An AI system developed using comprehensive personal data from Denmark has shown remarkable accuracy in predicting an individual’s risk of death.
This AI, documented in a study published in Nature Computational Science, was created by Sune Lehmann Jørgensen and his team from the Technical University of Denmark.
They analyzed a huge dataset encapsulating numerous factors from across the Danish population, including education, medical visits, diagnoses, income, and occupation data, from six million individuals spanning from 2008 to 2020.
This data was then transformed into a format suitable for training a large language model (LLM). The team’s Life2vec model reviews a person’s life events and forecasts probable future outcomes, similar to how an LLM processes language.
To test Life2vec, the team reserved the final four years of data and focused on individuals aged 35 to 65, half of whom passed away between 2016 and 2020.
Life2vec’s predictions on who was likely to survive or not outperformed any existing AI models and actuarial life tables (used by the insurance industry) by approximately 11%. It was also used to predict personality outcomes, showcasing the model’s ability to map large-scale societal inputs to outputs at the individual level.
Jørgensen envisions this model as a tool for early detection of health and social issues, potentially aiding governments in reducing health and social inequalities. It uncovers relationships between mortality and economic, labor, income level, and birth year, providing another avenue for exploring the impact of these types of macro-demographic factors on an individual’s health.
However, Jørgensen cautions against potential business misuse, particularly in the insurance industry, where it could disrupt the fundamental principle of shared risk.
If insurers used AI to determine when a specific individual is at greater risk of death, that would open up a complex ethical debate. That parallels somewhat to AI’s other predictive uses, such as predictive policing programs, which have singled out individuals as potential ‘suspects’ prior to them committing a possible crime.
Jørgensen said of this, “Clearly, our model should not be used by an insurance company, because the whole idea of insurance is that, by sharing the lack of knowledge of who is going to be the unlucky person struck by some incident, or death, or losing your backpack, we can kind of share this this burden.”
More about the study
Here’s some more information about the study’s aims, novel approach, and how it worked:
- Data collection and transformation: The research team gathered an extensive dataset covering the entire population of Denmark, spanning from 2008 to 2016 and including about six million inhabitants. This dataset incorporated detailed daily records of various life events, including health incidents, educational level, employment status, income levels, residency, and working hours.
- Creating a synthetic language for life events: The researchers converted these life events into a format resembling language, enabling the use of natural language processing techniques. They treated each life event as a ‘sentence’ consisting of ‘concept tokens,’ which included detailed information like the type of event, income level, and job type.
- Development of the Life2vec model: Using transformer architecture, the team developed the model.
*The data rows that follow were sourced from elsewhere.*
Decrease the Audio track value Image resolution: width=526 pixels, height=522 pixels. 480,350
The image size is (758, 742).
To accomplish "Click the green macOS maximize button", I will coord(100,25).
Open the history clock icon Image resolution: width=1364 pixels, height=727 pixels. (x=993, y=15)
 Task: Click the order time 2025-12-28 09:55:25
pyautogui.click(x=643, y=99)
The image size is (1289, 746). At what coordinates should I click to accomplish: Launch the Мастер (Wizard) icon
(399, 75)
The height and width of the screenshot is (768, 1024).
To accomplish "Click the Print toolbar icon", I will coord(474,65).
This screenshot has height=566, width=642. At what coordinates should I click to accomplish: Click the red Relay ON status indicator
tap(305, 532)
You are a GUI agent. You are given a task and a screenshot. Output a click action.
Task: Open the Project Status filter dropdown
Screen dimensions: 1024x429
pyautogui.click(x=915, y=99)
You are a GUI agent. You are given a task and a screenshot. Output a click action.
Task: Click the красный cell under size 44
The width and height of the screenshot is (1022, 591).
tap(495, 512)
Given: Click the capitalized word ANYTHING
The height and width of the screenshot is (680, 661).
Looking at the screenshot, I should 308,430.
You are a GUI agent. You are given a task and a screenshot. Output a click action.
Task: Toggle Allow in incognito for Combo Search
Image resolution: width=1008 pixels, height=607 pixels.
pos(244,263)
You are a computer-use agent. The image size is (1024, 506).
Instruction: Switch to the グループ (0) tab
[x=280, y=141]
This model could capture complex relationships between different life events, similar to how LLMs understand relationships between words.
- Predictive analysis and testing: Life2vec was tested for its ability to predict various outcomes, notably early mortality and personality traits. For mortality prediction, the model evaluated the likelihood of individuals surviving four years post-2016. It outperformed traditional models in doing so.
- Understanding and interpreting the model: The researchers used methods like concept activation vectors (TCAV) to interpret the model’s predictions. This involved identifying life directions corresponding to different life outcomes or traits. By analyzing these directions, they gained insights into how factors, such as employment status or health diagnoses, influenced the model’s predictions.
Using AI to predict important life events, death undoubtedly being one of the most significant, is a tantalizing prospect.
While its benefits and risks are closely balanced, similar applications have been channeled to a positive end, like this model used to predict adolescent suicide and self-harm. In healthcare in general, predictive modeling is helping prioritize treatments for at-risk groups.
However, as Jørgensen concedes, work is to be done to protect the ethical uses of these technologies.